Data for processing:
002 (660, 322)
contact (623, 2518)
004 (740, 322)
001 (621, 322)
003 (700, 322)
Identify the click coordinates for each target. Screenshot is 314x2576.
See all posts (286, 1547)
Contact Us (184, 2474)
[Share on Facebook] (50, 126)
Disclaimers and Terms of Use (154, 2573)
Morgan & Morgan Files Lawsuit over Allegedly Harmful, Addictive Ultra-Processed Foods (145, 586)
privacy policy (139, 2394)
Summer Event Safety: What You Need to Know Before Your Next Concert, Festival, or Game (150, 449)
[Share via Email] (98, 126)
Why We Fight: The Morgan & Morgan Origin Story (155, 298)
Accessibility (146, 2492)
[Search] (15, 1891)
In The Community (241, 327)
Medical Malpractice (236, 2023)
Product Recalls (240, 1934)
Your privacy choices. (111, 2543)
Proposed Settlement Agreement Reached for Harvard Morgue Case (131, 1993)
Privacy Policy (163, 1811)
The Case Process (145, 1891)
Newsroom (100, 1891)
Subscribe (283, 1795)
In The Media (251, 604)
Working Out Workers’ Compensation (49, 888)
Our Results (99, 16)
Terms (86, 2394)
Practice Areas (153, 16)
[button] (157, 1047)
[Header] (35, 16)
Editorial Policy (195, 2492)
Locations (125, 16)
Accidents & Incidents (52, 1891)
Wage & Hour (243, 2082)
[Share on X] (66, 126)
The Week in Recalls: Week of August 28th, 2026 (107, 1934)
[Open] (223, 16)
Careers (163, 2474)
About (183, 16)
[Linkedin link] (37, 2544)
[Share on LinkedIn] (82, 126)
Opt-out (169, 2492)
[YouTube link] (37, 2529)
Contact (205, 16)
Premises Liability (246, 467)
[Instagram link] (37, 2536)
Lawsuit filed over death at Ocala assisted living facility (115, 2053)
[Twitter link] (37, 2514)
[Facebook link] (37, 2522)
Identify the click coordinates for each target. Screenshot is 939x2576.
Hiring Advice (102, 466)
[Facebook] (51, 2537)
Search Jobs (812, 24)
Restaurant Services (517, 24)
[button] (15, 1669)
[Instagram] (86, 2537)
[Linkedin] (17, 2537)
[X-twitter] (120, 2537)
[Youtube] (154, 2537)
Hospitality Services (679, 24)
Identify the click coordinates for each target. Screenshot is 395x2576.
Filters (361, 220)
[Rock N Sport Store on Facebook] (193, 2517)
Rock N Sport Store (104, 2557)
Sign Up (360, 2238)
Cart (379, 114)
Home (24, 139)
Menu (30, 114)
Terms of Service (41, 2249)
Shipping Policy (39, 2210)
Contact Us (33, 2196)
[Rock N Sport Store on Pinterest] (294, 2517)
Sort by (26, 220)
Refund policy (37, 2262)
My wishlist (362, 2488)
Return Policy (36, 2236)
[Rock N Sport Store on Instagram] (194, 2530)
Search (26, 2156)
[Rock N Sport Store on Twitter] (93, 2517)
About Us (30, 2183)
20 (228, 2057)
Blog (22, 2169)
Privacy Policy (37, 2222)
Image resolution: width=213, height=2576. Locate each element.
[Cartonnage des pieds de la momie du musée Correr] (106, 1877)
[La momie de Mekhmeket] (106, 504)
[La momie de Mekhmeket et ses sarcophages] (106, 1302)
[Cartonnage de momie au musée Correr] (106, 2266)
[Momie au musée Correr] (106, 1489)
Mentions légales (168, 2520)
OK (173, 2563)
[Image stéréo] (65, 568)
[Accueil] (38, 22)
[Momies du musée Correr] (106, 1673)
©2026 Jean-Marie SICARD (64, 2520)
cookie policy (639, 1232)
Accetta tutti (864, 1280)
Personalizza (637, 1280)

Task statement:
How many lines of the material above contain the word "Correr"? Give only the number.

Your response:
4